3. Participating in another clinical study with an IMP while on study treatment.
4. Chronic inflammatory bowel disease and/or bowel obstruction.
5. Pregnant or breastfeeding women.
6. Known hypersensitivity to the active substance or to any of the excipients of the
study drugs
7. Concomitant self-medication medicine that in the investigator opinion could interact
with study treatments, including herbal medicine (e.g. St John's Wort (Hypericum
Perforatum).
Non-inclusion criteria specific to the R-I randomisation (RAPID COJEC/GPOH):
1. Urinary tract obstruction ≥ grade 3
2. Heart failure or myocarditis ≥ grade 2, any arrhythmia or myocardial infection
3. Peripheral motor or sensory neuropathy ≥ grade 3
4. Demyelinating form of Charcot-Marie-Tooth syndrome
5. Hearing impairment ≥ grade 2
6. Concurrent prophylactic use of phenytoin
7. Cardiorespiratory disease that contraindicates hyperhydration
Non-inclusion criteria common to all randomisations (R-I, R-HDC, and R-RTx):
1. Any negative answer concerning the inclusion criteria of R-I or R- HDC or R-RTx will
render the patient ineligible for the corresponding therapy phase randomisation.
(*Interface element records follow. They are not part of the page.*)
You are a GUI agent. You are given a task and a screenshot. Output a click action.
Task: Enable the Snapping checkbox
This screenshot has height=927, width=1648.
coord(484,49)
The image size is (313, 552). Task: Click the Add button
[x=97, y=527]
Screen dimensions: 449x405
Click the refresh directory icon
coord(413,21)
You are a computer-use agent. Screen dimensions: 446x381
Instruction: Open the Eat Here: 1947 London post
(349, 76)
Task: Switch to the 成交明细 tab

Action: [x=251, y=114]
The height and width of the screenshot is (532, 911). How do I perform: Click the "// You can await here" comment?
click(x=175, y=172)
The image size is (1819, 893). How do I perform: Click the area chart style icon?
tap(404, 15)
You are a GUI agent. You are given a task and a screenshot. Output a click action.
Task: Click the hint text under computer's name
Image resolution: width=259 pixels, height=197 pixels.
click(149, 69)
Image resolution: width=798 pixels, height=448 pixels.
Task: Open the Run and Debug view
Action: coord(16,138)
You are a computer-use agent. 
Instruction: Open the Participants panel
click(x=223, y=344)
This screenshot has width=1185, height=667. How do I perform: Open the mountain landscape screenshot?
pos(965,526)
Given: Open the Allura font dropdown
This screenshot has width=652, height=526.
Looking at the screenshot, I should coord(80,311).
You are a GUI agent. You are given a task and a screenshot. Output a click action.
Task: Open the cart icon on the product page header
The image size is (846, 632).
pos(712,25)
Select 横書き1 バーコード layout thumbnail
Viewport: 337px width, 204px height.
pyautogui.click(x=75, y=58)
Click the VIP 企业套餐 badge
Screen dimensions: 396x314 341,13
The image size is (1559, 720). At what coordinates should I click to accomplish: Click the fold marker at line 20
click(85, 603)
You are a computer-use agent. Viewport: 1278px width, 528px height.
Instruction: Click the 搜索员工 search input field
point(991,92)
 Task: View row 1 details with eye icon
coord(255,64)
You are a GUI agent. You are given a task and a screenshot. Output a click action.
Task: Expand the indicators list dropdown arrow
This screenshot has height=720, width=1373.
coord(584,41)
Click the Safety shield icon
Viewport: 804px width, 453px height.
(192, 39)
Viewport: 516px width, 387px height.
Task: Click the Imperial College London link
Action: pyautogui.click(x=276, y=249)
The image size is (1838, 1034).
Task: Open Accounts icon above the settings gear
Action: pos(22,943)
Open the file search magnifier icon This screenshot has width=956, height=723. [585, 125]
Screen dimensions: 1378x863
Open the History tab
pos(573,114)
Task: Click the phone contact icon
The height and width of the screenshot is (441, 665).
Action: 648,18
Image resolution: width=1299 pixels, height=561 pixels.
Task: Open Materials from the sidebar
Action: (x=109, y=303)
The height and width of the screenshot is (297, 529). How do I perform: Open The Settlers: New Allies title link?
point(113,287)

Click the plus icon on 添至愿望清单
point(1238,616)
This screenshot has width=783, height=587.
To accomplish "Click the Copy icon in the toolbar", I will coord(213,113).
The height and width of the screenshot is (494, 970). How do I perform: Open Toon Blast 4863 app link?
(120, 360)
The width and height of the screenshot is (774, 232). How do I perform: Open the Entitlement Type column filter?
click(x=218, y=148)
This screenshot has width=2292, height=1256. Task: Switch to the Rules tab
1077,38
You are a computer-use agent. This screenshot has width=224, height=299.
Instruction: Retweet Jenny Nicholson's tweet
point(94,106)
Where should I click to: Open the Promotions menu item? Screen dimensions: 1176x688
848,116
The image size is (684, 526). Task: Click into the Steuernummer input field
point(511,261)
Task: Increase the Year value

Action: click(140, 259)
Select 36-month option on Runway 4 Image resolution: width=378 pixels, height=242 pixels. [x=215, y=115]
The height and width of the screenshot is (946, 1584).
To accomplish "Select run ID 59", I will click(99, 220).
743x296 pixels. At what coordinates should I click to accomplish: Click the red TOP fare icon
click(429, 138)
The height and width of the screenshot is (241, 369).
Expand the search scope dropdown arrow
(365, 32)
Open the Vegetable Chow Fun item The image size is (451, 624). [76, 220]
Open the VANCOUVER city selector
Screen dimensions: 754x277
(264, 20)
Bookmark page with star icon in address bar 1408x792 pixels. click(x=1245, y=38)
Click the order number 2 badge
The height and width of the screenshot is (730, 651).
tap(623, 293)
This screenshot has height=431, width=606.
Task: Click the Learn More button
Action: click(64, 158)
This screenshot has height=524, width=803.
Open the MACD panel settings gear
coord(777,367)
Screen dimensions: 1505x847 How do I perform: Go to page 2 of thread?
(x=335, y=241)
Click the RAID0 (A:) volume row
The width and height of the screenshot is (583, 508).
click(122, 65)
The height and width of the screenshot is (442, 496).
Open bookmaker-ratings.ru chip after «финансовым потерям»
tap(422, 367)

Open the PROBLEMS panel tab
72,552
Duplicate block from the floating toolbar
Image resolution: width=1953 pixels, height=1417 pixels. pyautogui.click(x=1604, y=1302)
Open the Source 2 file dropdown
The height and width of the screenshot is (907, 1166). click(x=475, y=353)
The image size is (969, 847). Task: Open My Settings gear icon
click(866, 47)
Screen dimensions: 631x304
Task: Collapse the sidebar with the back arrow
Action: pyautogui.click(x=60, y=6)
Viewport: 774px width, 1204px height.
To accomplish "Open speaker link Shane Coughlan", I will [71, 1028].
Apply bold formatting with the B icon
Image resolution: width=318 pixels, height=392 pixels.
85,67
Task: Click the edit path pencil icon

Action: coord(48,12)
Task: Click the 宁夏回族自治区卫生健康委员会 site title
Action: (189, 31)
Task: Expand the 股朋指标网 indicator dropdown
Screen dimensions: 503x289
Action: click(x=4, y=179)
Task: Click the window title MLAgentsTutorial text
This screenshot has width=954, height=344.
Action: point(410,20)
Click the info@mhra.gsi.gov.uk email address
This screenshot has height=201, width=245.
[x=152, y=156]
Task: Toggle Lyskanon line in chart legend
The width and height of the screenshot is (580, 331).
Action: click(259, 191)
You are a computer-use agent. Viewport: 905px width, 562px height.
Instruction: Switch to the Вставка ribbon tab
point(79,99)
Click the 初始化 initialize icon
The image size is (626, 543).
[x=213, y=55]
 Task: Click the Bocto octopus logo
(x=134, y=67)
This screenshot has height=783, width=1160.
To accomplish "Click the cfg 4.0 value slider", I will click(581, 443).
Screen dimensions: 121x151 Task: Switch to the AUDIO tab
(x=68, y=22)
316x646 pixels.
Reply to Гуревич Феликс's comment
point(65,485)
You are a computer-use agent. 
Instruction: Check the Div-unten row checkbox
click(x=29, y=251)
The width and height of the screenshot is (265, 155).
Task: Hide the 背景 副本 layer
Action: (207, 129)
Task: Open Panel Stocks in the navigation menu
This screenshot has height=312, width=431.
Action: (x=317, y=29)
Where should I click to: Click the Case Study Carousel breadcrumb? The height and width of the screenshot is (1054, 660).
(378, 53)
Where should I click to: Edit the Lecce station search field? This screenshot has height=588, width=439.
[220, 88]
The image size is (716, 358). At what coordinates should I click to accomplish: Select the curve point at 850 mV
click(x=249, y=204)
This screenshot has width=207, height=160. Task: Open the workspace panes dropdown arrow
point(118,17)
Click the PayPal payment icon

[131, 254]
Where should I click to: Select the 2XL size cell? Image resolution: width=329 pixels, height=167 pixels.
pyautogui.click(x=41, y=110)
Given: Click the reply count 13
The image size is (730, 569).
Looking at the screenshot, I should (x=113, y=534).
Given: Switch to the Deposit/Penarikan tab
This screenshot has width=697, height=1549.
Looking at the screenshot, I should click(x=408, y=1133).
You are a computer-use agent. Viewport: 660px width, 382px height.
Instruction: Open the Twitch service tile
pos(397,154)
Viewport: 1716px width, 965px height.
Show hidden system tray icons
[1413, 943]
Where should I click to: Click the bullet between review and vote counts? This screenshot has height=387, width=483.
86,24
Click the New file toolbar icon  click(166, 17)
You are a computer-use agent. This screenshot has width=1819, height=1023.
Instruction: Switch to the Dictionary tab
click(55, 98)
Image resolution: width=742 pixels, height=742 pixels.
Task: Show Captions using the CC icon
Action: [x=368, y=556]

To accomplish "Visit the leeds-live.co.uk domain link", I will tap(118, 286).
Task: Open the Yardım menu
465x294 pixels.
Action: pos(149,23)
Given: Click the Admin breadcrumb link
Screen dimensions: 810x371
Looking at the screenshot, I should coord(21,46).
However, these patients may remain on study and be considered to receive standard
treatment of the respective therapy phase, and may be potentially eligible for
subsequent randomisations.
2. Liver function: Alanine aminotransferase (ALT) > 3.0 x ULN and blood bilirubin > 1.5
x ULN (toxicity ≥ grade 2). In case of toxicity ≥ grade 2, call national principal
investigator study coordinator to discuss the feasibility.
3. Renal function: Creatinine clearance and/or GFR < 60 ml/min/1.73m² (toxicity ≥ grade
2). If GFR < 60ml/min/1.73m², call national principal investigator study coordinator
to discuss about the treatment.
4. Dyspnea at rest and/or pulse oximetry <95% in air (only for R-HDC, and R-RTx)
5. Any uncontrolled intercurrent illness or infection that in the investigator opinion
would impair study participation.
6. Concomitant use with yellow fever vaccine and with live virus or bacterial vaccines.
7. Patient allergic to peanut or soya.
Non-inclusion criteria to R-HDC:
- Any negative answer concerning the R-HDC inclusion criteria
Non-inclusion criteria to chemoimmunotherapy arm:
- Any negative answer concerning the inclusion criteria of chemoimmunotherapy arm.